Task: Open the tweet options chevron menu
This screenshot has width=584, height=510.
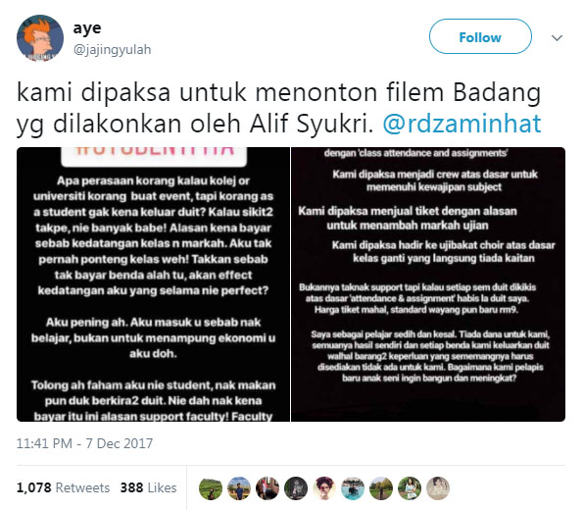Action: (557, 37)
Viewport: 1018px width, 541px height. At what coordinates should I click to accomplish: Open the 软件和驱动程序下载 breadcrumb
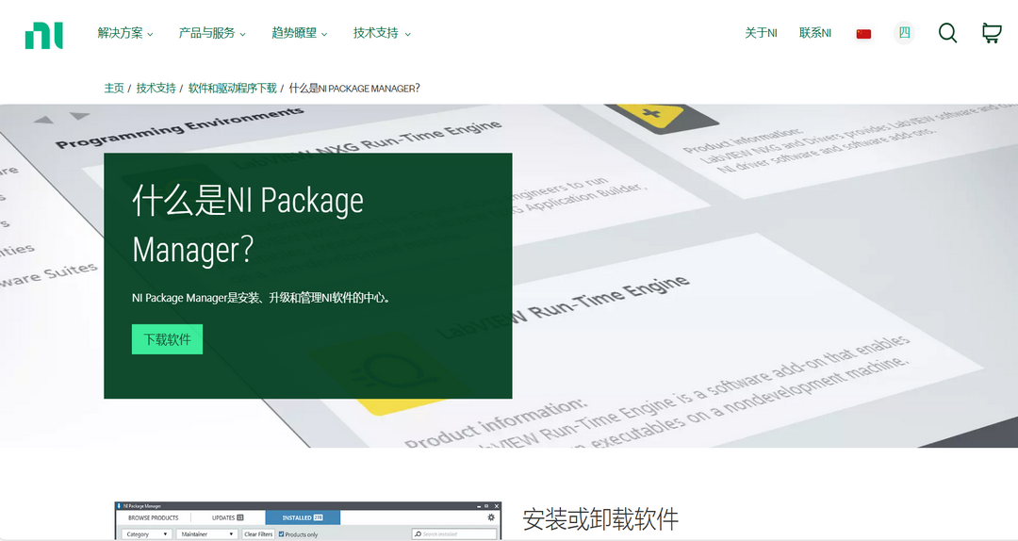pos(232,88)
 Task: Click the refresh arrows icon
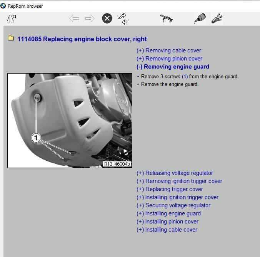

* * *

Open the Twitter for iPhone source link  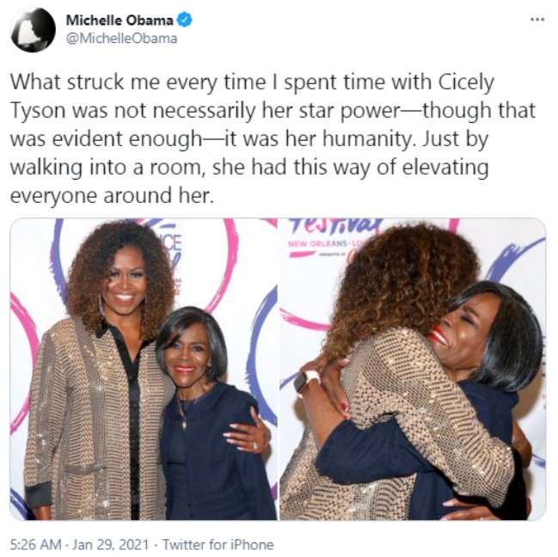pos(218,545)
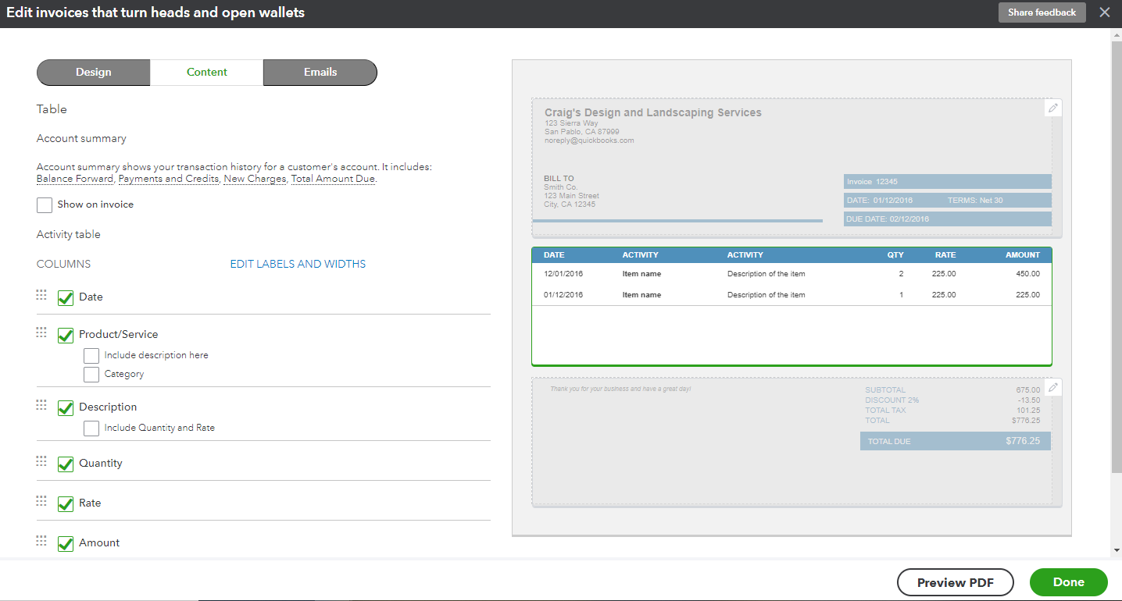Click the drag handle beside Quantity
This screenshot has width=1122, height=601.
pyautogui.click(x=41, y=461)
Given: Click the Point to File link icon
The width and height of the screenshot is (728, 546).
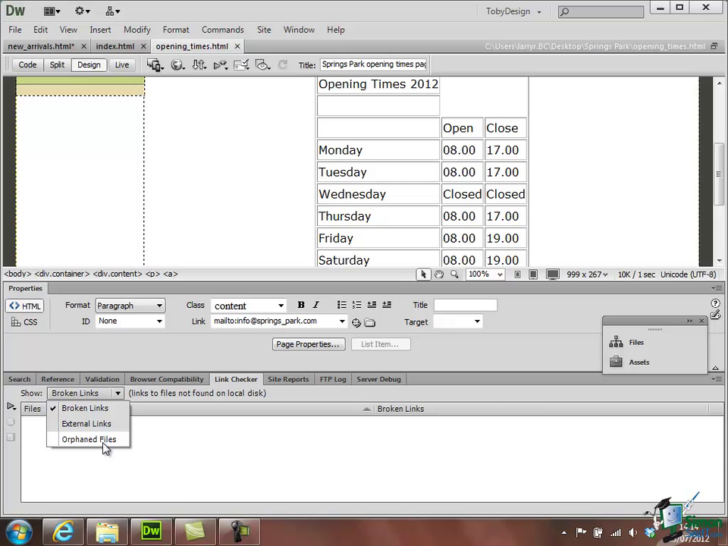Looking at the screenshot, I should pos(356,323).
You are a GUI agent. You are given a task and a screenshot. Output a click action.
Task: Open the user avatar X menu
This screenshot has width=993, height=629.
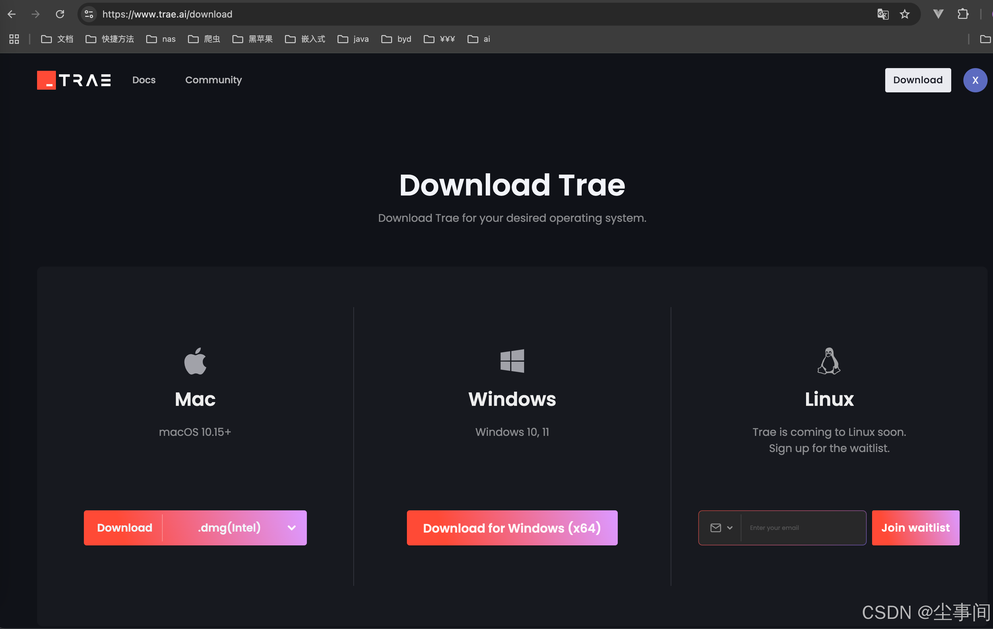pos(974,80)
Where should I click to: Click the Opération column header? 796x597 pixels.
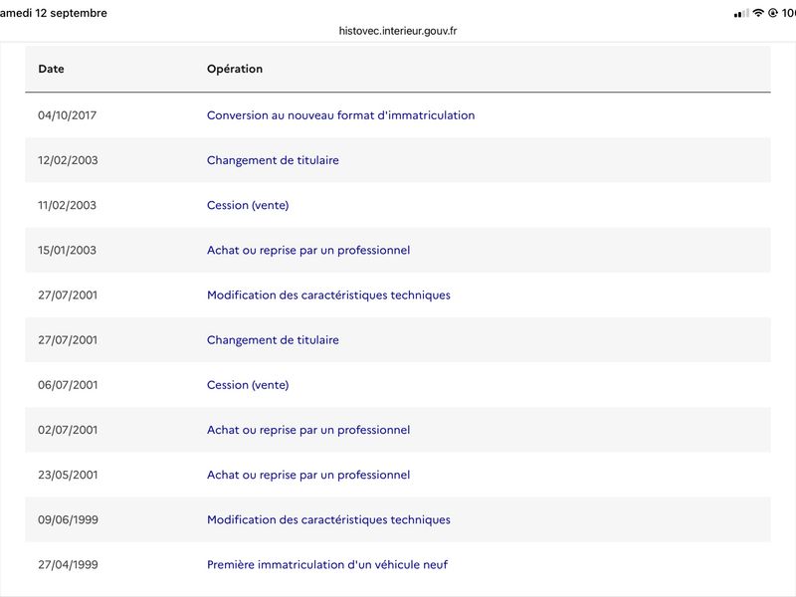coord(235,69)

--

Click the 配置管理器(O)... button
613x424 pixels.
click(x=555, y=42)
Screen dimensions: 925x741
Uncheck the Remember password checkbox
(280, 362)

# [WORK INSTRUCTIONS]
Please swap "chevron" for "dropdown" in the material, starting at the line that has "Task: Open the tweet options chevron menu" and stopping after the line that has "pos(232,88)", with nothing else changed. Return only those lines and leave the pictures out.

# [SOLVED PROBLEM]
Task: Open the tweet options dropdown menu
This screenshot has width=584, height=510.
Action: (557, 37)
Viewport: 1018px width, 541px height. At what coordinates should I click to accomplish: Open the 软件和驱动程序下载 breadcrumb
pos(232,88)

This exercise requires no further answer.